Stored data:
*-*-*

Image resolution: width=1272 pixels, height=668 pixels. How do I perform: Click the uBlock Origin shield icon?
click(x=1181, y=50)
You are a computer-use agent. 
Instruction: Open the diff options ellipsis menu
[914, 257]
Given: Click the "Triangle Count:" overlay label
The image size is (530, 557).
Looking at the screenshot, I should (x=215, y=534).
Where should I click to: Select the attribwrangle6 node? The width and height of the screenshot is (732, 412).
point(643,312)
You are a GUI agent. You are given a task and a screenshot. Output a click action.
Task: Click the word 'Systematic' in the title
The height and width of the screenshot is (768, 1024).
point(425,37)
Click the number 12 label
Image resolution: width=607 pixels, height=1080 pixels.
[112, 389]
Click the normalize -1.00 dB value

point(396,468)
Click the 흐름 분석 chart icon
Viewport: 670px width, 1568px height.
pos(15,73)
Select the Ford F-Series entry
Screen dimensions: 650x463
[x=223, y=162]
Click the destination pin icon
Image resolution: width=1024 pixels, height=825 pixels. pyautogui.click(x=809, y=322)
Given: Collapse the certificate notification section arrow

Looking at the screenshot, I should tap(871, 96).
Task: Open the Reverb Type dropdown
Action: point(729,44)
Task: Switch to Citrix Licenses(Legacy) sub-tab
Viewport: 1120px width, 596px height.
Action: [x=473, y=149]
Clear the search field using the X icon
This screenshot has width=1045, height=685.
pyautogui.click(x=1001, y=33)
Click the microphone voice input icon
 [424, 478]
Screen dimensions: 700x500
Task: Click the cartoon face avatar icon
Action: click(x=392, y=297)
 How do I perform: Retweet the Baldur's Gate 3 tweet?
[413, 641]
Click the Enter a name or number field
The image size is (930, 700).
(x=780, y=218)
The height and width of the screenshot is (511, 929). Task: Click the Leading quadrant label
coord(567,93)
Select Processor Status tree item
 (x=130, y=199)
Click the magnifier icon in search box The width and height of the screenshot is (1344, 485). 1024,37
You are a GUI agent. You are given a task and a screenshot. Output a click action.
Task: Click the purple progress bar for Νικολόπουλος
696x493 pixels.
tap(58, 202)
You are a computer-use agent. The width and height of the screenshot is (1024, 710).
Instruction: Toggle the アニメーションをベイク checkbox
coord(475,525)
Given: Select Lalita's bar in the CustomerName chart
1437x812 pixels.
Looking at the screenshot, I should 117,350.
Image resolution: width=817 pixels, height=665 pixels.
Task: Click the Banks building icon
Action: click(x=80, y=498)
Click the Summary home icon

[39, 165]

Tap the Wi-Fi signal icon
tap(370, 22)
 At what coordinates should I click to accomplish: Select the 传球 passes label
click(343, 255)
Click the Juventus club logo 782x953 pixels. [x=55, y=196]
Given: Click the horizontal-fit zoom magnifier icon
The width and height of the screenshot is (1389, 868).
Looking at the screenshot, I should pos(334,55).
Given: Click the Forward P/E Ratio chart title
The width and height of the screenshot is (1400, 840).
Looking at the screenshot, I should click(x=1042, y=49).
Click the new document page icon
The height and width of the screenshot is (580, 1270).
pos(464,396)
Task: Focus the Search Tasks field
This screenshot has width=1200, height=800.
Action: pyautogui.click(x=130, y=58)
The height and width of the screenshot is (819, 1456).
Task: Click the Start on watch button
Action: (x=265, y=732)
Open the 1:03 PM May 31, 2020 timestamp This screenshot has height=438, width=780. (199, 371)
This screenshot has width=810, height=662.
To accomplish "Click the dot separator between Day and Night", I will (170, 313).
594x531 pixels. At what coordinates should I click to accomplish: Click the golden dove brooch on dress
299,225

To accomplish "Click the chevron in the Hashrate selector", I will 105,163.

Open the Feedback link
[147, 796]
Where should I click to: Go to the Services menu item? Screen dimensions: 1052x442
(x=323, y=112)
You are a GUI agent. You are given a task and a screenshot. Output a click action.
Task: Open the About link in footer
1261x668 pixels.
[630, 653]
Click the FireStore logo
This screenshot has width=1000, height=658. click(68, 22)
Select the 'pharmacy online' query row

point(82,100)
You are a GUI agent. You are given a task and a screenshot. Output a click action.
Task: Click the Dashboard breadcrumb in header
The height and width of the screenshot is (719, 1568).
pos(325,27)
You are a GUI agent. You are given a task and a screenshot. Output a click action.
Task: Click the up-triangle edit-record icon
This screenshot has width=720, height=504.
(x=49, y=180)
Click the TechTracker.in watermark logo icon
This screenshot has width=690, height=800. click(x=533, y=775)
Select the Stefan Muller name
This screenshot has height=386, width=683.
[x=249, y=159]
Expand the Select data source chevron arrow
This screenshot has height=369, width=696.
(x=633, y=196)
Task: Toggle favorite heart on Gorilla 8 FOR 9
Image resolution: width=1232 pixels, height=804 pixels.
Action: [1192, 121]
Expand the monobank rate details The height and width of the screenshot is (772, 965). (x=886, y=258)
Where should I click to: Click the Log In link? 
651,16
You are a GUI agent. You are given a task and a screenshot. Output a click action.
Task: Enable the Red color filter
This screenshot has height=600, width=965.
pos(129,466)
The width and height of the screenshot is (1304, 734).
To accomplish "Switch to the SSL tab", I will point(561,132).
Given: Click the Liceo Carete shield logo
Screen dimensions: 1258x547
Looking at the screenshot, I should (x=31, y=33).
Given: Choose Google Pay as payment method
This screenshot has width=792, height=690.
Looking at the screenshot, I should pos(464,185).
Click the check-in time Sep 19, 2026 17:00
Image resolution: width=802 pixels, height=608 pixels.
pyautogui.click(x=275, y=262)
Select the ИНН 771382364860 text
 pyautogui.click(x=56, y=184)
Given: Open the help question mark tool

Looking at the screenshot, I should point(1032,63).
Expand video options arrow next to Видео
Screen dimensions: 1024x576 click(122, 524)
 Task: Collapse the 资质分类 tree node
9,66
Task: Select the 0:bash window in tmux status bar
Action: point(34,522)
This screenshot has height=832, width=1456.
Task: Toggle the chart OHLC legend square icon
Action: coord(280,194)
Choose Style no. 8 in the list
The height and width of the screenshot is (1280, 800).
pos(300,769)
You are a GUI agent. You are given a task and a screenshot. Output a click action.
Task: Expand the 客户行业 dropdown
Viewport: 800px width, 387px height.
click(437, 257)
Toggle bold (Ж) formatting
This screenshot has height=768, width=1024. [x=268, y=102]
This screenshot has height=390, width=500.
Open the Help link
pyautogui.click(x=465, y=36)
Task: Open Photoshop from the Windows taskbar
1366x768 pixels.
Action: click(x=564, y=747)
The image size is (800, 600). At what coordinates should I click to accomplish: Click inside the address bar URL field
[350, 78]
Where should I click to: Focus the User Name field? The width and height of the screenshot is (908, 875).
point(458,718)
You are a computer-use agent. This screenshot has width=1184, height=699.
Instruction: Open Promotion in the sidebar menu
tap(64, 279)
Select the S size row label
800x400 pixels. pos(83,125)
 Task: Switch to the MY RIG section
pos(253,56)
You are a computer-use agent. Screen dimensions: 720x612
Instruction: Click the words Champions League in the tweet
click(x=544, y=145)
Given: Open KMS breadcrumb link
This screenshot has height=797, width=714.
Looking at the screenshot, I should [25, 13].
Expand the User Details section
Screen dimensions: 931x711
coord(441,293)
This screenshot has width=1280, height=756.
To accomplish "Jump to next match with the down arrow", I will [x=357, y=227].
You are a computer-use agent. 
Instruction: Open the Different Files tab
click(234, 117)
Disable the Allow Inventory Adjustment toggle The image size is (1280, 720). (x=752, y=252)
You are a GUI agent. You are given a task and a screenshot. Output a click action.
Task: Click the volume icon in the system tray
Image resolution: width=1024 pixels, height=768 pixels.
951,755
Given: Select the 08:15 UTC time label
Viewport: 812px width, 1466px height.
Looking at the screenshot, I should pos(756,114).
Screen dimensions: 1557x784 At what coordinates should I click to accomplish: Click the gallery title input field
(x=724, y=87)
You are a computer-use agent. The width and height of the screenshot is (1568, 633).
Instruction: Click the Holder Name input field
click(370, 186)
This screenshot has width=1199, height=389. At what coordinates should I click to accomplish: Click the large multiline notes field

*-*-*

▸ Exercise brief: Only lines containing the word "chevron" should appear in the answer, and every such line from the records above must be there.

▸ Response area:
To accomplish "Click the chevron in the Hashrate selector", I will 105,163.
Expand the Select data source chevron arrow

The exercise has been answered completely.